Bisse de Lens (août 2021)

19 Août 2021 | 0 commentaires

Aujourd’hui nous faisons une petite balade tranquille autour de la colline du Châtelard en suivant le bisse de Lens.

Nous laissons la voiture à côté de l’église de Lens, puis descendons du côté d’Icogne pour rejoindre le grand bisse de Lens. Nous allons le suivre pendant presque  1 h 30. D’abord dans la forêt, puis dans les falaises de la colline du Châtelard, puis, une fois passer l’intersection montant à la fameuse statue du Christ-Roi, dans la pinède, sur le versant sud de la colline.

Le retour à Lens se fait sur en partie sur la route et en partie sur des petits chemins.

Nous terminons notre balade par une visite de l’église et du vieux village.

Ce n’est pas la première fois que je viens ici mais j’aime bien faire découvrir de jolis endroits.

toutes les photos ici.

carte interactive de la région

altitude de départ: 1133 m

altitude d’arrivée: 1133 m

altitude minimale: 953 m

altitude maximale: 1133 m

dénivelé positif: +210 m

dénivelé négatif: -210 m

temps de parcours: 2 h 15

distance totale: 8410 m

Bisse de Lens

Le Grand Bisse de Lens a été construit au milieu du XVe siècle. Il prélève l’eau de la Lienne, à proximité du lieu-dit « Les Barmes » (alt. 1100 m), passe à travers le village d’Icogne, tourne autour du Châtelard et aboutit dans le Grand Torrent au-dessus de Chermignon d’en Bas (alt. 980 m). Il représente un élément historique et patrimonial important dans la région, ainsi qu’un élément indispensable pour assurer l’irrigation des prés, des vignes et des forêts. Le Grand Bisse de Lens suit un parcours escarpé, taillé dans les falaises d’Icogne jusqu’à la sortie de la vallée de la Lienne, où le tracé est aérien et vertigineux dans des falaises verticales.
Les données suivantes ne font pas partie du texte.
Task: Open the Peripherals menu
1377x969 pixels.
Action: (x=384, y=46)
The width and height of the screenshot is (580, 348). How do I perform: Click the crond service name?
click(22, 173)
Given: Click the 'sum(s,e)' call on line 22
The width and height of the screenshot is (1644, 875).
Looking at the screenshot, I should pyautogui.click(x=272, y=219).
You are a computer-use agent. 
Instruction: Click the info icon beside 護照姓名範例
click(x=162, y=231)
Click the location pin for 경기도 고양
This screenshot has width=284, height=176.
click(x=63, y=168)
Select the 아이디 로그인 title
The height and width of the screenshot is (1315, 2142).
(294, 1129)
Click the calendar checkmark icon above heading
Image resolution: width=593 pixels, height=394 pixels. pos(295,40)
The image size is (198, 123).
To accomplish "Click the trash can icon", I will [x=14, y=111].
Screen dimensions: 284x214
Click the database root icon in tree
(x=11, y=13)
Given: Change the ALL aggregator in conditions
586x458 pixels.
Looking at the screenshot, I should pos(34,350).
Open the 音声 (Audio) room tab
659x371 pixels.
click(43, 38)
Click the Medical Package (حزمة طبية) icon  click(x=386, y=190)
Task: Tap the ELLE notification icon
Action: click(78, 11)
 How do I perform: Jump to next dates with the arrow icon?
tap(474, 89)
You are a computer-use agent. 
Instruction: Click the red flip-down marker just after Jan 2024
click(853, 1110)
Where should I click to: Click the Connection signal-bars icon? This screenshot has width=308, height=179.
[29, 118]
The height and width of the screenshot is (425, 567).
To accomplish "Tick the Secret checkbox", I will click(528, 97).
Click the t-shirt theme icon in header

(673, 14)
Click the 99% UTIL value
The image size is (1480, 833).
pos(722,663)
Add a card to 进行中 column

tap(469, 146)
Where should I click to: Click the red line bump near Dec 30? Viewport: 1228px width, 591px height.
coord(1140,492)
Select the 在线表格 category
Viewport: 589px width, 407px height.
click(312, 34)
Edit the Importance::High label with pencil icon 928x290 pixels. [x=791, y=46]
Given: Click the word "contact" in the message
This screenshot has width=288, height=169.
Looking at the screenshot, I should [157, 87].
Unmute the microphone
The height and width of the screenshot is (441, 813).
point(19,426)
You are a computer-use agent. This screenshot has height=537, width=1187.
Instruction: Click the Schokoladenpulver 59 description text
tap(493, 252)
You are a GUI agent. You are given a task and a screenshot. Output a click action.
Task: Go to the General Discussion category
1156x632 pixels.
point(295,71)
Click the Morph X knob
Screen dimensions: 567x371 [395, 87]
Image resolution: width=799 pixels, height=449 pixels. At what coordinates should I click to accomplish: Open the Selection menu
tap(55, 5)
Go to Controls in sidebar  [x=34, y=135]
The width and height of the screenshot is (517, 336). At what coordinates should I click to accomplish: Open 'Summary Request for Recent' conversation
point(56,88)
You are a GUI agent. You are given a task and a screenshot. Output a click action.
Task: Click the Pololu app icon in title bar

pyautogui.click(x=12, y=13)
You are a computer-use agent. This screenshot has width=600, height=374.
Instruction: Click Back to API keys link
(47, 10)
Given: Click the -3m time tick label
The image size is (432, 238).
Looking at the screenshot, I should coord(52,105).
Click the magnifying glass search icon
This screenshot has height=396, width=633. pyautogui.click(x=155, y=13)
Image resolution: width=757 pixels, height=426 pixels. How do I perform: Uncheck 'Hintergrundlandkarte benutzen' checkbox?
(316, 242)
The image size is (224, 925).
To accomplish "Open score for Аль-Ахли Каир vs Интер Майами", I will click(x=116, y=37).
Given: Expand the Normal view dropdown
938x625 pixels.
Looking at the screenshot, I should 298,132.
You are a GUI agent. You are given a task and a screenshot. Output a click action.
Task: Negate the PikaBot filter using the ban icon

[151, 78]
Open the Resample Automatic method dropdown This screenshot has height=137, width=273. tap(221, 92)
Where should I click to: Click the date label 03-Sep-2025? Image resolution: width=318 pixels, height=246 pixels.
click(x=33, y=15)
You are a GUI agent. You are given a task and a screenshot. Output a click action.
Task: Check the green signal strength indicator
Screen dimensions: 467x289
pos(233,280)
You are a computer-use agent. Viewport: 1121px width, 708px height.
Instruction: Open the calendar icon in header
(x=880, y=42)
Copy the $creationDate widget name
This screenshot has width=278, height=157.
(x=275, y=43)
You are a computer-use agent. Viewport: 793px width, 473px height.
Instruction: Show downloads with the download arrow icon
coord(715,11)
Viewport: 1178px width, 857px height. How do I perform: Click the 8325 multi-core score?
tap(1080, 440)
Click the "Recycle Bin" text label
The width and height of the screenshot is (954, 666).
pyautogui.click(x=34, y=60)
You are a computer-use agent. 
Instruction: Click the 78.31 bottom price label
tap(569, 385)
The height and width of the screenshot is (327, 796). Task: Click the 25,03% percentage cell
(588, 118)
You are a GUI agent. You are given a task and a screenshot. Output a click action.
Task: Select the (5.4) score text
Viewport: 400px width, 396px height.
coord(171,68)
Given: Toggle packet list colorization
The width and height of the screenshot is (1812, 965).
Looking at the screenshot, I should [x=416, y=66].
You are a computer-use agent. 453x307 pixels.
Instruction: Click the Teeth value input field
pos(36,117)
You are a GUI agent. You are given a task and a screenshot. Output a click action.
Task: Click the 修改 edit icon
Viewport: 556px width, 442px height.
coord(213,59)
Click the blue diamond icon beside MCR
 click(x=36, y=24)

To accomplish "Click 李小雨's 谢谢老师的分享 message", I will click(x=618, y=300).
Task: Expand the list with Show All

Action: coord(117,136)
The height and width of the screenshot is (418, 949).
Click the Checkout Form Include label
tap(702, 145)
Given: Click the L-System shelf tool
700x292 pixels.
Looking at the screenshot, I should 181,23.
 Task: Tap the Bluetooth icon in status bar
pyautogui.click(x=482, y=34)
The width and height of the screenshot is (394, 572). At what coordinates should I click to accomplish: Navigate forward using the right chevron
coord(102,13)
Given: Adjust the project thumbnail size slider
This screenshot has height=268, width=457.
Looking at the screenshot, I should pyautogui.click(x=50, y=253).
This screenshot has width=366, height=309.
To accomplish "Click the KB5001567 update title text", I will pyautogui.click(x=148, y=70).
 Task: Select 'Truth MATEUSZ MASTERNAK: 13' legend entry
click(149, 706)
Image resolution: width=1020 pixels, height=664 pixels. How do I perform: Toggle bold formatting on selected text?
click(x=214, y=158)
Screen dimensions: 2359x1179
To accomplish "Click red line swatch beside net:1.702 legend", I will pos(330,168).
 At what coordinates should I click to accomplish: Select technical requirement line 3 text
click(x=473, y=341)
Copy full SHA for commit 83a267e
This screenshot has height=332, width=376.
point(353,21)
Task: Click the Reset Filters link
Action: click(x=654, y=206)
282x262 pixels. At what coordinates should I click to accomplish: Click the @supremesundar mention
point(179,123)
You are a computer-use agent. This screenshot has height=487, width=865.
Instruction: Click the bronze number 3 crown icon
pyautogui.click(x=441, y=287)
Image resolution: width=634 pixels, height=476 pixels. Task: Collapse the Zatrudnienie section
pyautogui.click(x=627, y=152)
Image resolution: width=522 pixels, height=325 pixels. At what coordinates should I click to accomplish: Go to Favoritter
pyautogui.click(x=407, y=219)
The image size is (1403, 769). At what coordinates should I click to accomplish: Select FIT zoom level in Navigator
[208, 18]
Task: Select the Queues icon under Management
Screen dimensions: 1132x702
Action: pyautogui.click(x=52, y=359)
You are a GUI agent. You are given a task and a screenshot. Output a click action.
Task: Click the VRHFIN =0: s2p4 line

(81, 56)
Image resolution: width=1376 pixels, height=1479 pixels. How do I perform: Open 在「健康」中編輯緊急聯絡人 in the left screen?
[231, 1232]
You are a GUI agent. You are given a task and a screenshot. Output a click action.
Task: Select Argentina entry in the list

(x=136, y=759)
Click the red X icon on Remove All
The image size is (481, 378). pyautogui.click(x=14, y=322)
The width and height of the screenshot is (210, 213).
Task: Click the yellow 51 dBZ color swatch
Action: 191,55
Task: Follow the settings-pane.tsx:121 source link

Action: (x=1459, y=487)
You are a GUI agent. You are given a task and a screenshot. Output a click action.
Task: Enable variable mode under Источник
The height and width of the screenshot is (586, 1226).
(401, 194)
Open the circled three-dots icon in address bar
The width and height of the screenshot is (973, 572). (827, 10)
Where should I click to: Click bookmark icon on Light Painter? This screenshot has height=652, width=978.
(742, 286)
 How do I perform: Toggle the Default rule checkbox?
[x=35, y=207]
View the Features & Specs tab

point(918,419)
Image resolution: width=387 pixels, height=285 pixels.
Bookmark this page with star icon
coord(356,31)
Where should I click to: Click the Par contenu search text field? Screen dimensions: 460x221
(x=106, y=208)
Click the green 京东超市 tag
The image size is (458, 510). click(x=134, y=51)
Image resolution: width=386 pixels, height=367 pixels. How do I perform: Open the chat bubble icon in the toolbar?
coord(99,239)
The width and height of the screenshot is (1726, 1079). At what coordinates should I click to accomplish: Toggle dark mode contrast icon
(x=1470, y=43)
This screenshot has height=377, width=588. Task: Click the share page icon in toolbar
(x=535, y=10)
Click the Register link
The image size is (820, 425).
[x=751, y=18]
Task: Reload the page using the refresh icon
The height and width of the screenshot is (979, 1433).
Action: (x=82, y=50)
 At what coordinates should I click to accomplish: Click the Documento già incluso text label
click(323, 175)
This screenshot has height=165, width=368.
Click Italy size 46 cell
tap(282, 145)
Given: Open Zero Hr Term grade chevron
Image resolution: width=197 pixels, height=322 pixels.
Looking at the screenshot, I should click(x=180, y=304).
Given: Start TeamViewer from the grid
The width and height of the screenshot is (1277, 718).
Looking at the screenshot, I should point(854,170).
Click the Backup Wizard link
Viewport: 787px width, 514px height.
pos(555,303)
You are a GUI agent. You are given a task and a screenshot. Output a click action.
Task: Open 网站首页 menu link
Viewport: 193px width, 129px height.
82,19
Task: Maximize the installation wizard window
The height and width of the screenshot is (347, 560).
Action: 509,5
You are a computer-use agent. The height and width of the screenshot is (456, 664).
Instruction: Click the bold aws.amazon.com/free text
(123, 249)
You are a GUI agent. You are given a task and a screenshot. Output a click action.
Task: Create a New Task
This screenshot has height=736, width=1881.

Il poursuit après quelques centaines de mètres sur le flanc de la vallée du Rhône où la pente est plus douce et majoritairement à l’abri de la pinède. En 1984, le tronçon autour de la colline du Châtelard avait été remplacé par un tunnel entre Sarmona et Cambouchic. Les motifs qui avaient conduit à la construction de cet ouvrage étaient les déperditions d’eau ainsi que les éboulements qui caractérisaient le tronçon asséché.

Église de Lens : Historiquement (Dictionnaire hist. de la Suisse), l’évêque de Sion y possédait de nombreux fiefs. La justice était rendue par un officier (le châtelain) nommé par l’évêque, puis élu par les communiers. La confrérie du Saint-Esprit fut fondée en 1300. Dès le XIVe s., Lens devint une communauté autonome composée, outre le village principal, des quartiers d’Icogne, de Chermignon et de Montana. Si les procureurs (conseillers) géraient les intérêts de la “louable communauté de Lens”, les quatre entités gardaient une large autonomie. Au début du XIIe siècle, une chapelle est déjà mentionnée à Lens. Une première église est citée en 1177, remplacée par une deuxième en 1402 puis une troisième en 1737. L’imposante église paroissiale de Lens est bâtie dès 1843 sur le site des trois édifices précédents selon les plans du père jésuite Etienne Elaerts (1795-1853). De style piémontais, son plan typique d’un seul rectangle fait penser aux églises postérieures au Concile de Trente. Elle s’apparente aux églises de l’Italie du Nord, plus sobres et moins mouvementées que les monuments baroques romains des Jésuites. Le clocher, construit par Ulrich Ruffiner en 1535, abrite un carillon de vingt-quatre cloches. L’église actuelle a été consacrée par Mgr Pierre-Joseph de Preux le 31 juillet 1852. Elle possède des orgues de 1903 manufacturés par la maison Kuhn de Männedorf (ZH). L’église de Lens a été restaurée entre 1968 et 1974 et de nouveaux travaux de conservation sont entrepris en 2010.